------ INFORMATION GIVEN

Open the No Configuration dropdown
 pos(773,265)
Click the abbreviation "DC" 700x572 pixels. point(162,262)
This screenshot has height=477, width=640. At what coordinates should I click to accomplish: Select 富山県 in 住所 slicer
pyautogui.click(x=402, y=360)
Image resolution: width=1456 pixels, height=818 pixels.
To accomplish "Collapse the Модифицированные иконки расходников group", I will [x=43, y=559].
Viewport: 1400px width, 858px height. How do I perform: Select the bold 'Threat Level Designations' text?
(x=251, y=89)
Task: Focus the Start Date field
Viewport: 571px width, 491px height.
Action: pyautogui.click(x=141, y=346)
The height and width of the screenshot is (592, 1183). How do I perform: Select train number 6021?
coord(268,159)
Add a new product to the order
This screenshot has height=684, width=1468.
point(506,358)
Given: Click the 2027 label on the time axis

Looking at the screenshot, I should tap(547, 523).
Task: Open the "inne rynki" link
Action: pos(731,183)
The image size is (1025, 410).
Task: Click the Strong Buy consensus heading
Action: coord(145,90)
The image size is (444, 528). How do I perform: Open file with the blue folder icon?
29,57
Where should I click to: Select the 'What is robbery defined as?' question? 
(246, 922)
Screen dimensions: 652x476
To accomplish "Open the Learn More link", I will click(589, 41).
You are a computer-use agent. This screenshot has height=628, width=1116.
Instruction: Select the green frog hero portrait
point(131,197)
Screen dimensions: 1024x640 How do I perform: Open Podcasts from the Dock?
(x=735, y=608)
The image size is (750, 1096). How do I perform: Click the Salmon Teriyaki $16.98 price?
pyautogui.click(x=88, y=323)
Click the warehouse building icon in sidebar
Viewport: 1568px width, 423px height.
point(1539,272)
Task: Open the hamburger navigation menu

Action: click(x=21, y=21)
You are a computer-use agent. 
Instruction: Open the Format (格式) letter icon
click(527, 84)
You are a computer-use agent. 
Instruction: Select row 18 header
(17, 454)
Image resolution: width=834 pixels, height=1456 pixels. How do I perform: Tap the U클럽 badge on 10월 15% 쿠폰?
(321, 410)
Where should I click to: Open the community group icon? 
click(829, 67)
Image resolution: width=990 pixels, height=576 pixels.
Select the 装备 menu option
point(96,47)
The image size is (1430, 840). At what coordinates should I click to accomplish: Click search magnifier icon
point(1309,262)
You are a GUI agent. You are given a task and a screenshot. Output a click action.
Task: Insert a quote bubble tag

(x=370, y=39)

------------

- TASK:
Transcribe the records above with every character unchanged.

- SOLUTION TO THE PROBLEM:
Open the No Configuration dropdown
 pos(773,265)
Click the abbreviation "DC" 700x572 pixels. point(162,262)
This screenshot has height=477, width=640. At what coordinates should I click to accomplish: Select 富山県 in 住所 slicer
pyautogui.click(x=402, y=360)
Image resolution: width=1456 pixels, height=818 pixels.
To accomplish "Collapse the Модифицированные иконки расходников group", I will [x=43, y=559].
Viewport: 1400px width, 858px height. How do I perform: Select the bold 'Threat Level Designations' text?
(x=251, y=89)
Task: Focus the Start Date field
Viewport: 571px width, 491px height.
Action: pyautogui.click(x=141, y=346)
The height and width of the screenshot is (592, 1183). How do I perform: Select train number 6021?
coord(268,159)
Add a new product to the order
This screenshot has height=684, width=1468.
point(506,358)
Given: Click the 2027 label on the time axis

Looking at the screenshot, I should tap(547, 523).
Task: Open the "inne rynki" link
Action: pos(731,183)
The image size is (1025, 410).
Task: Click the Strong Buy consensus heading
Action: coord(145,90)
The image size is (444, 528). How do I perform: Open file with the blue folder icon?
29,57
Where should I click to: Select the 'What is robbery defined as?' question? 
(246, 922)
Screen dimensions: 652x476
To accomplish "Open the Learn More link", I will click(589, 41).
You are a computer-use agent. This screenshot has height=628, width=1116.
Instruction: Select the green frog hero portrait
point(131,197)
Screen dimensions: 1024x640 How do I perform: Open Podcasts from the Dock?
(x=735, y=608)
The image size is (750, 1096). How do I perform: Click the Salmon Teriyaki $16.98 price?
pyautogui.click(x=88, y=323)
Click the warehouse building icon in sidebar
Viewport: 1568px width, 423px height.
point(1539,272)
Task: Open the hamburger navigation menu

Action: click(x=21, y=21)
You are a computer-use agent. 
Instruction: Open the Format (格式) letter icon
click(527, 84)
You are a computer-use agent. 
Instruction: Select row 18 header
(17, 454)
Image resolution: width=834 pixels, height=1456 pixels. How do I perform: Tap the U클럽 badge on 10월 15% 쿠폰?
(321, 410)
Where should I click to: Open the community group icon? 
click(829, 67)
Image resolution: width=990 pixels, height=576 pixels.
Select the 装备 menu option
point(96,47)
The image size is (1430, 840). At what coordinates should I click to accomplish: Click search magnifier icon
point(1309,262)
You are a GUI agent. You are given a task and a screenshot. Output a click action.
Task: Insert a quote bubble tag

(x=370, y=39)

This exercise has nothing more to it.